На самом деле со времени учреждения единоверия, русская церковная власть, а за ней и вся русская церковь dе fасtо отменила навязанный нам греками на соборе 1667 г. взгляд на старый обряд, как на ересь. Остается теперь лишь формально, dе jurе, роst fасtum санкционировать это молчаливое и правильное решение русской церкви опять на поместном соборе и с формальной же отменой клятв собора 1667 г. Этот собор сам дал пример, как следует отменить его постановление. Отменяя решения Стоглавого собора, собор 1667 г. ссылался на практику древних соборов, отменявших постановления соборов, им предшествовавших. Пример дал сам собор 1667 г., отменив не только Стоглавый собор, но с более мягкой мотивировкой и решения русского собора 1622 г. при патр. Филарете о перекрещивании латинян. С тех пор перекрещивание у нас отменено, а у греков в ХVIII в. вновь появилось. На соборе 1667 г., угождая царю, греческие иерархи прибегли в последнем случае к пространной оговорке: «Аще же кто негодовати начнет за соборное изложение оно, еже бысть при святейшем патриархе Филарете Никитиче Московском и всея России, ревность имея, еже бы не разрушити его; о сем таковый да не негодует и да не сумнится, но да весть, яко в древляя времена собор собора исправляше, не негодующе о первом, но на лучшее церкве смотряюще, исправиша последи… И что многа глаголати? И апостольская узаконения и правила святии отцы последи исправляху на лучшая, яко же видети в VI же вселенском соборе, во ХII правиле… И многа ина таковая обрести имать кто от прежних святых соборов изложенная, от последних без зазора исправленная, а не зазираху и не поношаху прежних в исправлении. И ныне убо о исправлении прежде бывшаго собора при святейшем Филарете патриархе никто же да сумнится, или зазрит: лепо бо по прежде реченных образех».

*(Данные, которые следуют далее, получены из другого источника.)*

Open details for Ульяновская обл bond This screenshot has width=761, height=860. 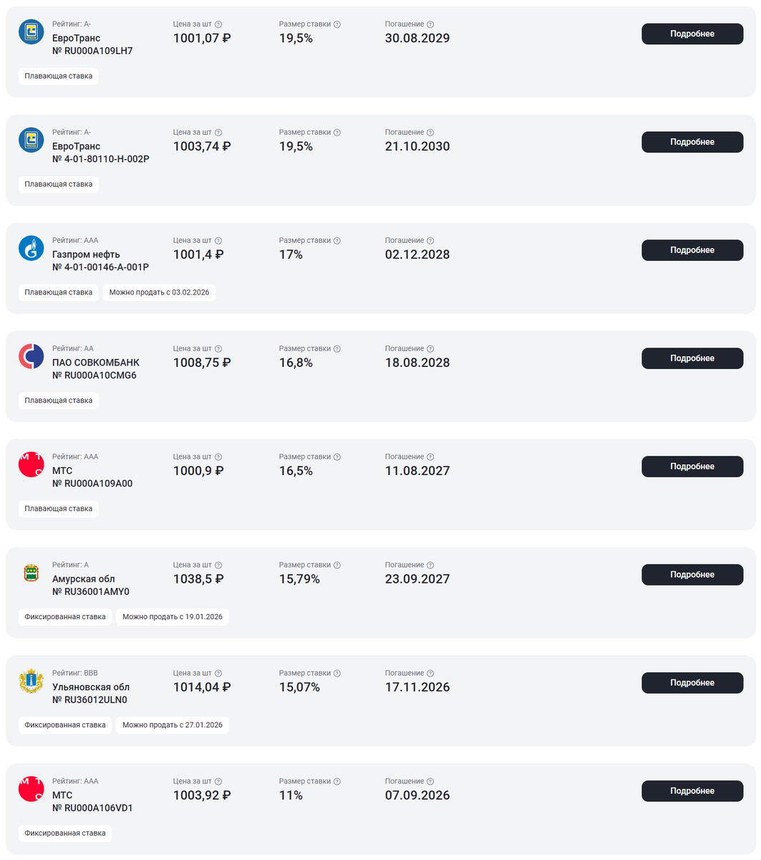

Вот по этому же «прежде реченному образу» следует отменить и клятвы самого собора 1667 г.
Этот «греческий» собор закрепил своими клятвами существование у нас старообрядчества не как оппозиции, которая могла бы угаснуть и сжаться до малой секты, а как безнадежно отделившегося от церкви в момент возбуждения широкого народного движения. И на эту рану клятв, из угоды царю, греки еще посыпали соли «телесного озлобления» раскольников, т. е. надели на них мученический венец. Они дали совет царю подвергнуть отлученных «градским казням». Вот что окончательно создало в русской жизни именно раскол. Ссылаясь на жестокие примеры греческой истории, отцы собора 1667 г. писали: «наказать злочестивых и градским законом, и казнить их разным томлением и различными муками». И дальше приводятся исторические примеры: «и сице овым языки отрезоша, овым руце отсекоша, овым уши и носы, и позориша их по торгу, и потом сослани быша в заточение до кончины их»… «Се убо познаем от сих, яко еретики и раскольники не токмо церковным наказанием имуть наказатися, но и царским, сиречь градским законом и наказанием»… «Да крепкою десницею твоею защитиши церковь Божию от них, да мстиши им безбожное ратование и оборониши овцы стада Христова от зуб их волчиих, да не к тому бегают и рыкают, во еже что восхитити и поглотити».
Мысль русских отцов собора 1666 г. в таком направлении не работала. Вот почему мы назвали несчастной идею царя Алексея Михайловича рассудить дело патр. Никона авторитетом восточных и на их же суд отдать чуждое им и непонятное дело глубоко национальной и специфически русской религиозной боли сердца об обряде.
Осужденные вожди старообрядчества назвали этот собор «бешеным», уподобили его иконоборческому собору Константина Копронима (754 г.), на котором «со властями не Христос сидел, ни Дух истинный учил, но лукавый сатана».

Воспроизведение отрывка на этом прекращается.